Jesús termina su ruta del día visitando a Araceli Guzmán, una señora de 80 años con llagas en las piernas que de vieja casi ni se la entiende cuando habla. Está sola en la vida salvo por su hija completamente dependiente, con una enfermedad grave degenerativa que le provoca convulsiones, y de la que cuida desde que nació, hace ya más de 50 años.
Araceli tenía otro hijo, pero se lo mataron hace una década y desde entonces su vida de pobre solo empeoró. “Yo pido porque no tengo, porque no tengo con qué comprar las medicinas de la niña. ¿Sabes lo que come, lo que comemos? Pura auyama (calabaza)”.
La vieja cuenta que condura la fruta haciendo cremas para toda la semana, pero durante la visita de Jesús, le cuenta que está preocupada porque se le acaba de romper la cuchilla de la licuadora, que es lo único que tiene para hacer sus purés de supervivencia. Le pide al cura que por favor le eche un vistazo. Suena angustiada.

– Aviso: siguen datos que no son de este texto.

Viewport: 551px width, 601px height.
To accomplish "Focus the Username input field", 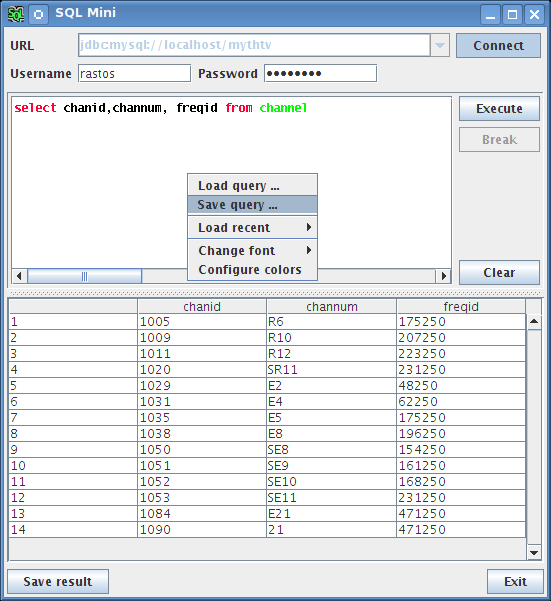I will tap(134, 74).
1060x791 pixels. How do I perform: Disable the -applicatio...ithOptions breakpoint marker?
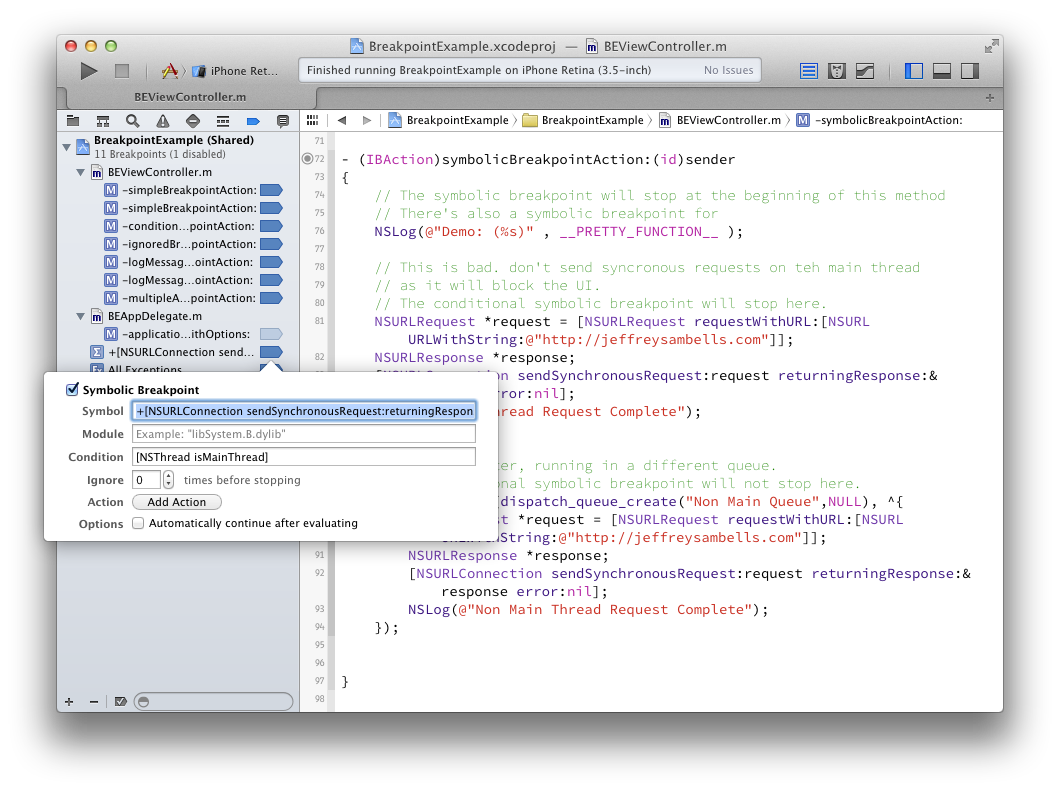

Viven en una casa acalorada por los techos de uralita frente a la Iglesia del sacerdote español; con dos espacios y unas fotografías de José Gregorio Hernández, un médico santo venezolano al que le prestan mucha devoción popular sus connacionales, colgadas en la pared. Araceli es una fervorosa de los santos, de Dios y de la Virgen, porque dice que son lo único que le quedan cuando no sabe qué hacer para multiplicar los panes y los peces, o la calabaza, para callar los rugidos del estómago por el hambre crónica.
También necesita urgente los medicamentos de la niña y una pomada y unas gasas para las llagas; las suyas y las de su hija. Jesús apunta los nombres en su teléfono móvil mientras deja el queso y el jamón que ha sacado de su mochila negra en la repisa de la cocina. Cuando se despide de Araceli veinte minutos después y sale por la puerta de cemento, repasa las necesidades de la familia en su lista digital y toma rumbo barrio abajo hacia la avenida principal de la que llaman La Califonia, zona colindante a las casas de ladrillos rojos de Campo Rico. En La California hay algunas cadenas de farmacias más o menos surtidas. Si llega antes del mediodía quizá tenga suerte y encuentre lo que busca.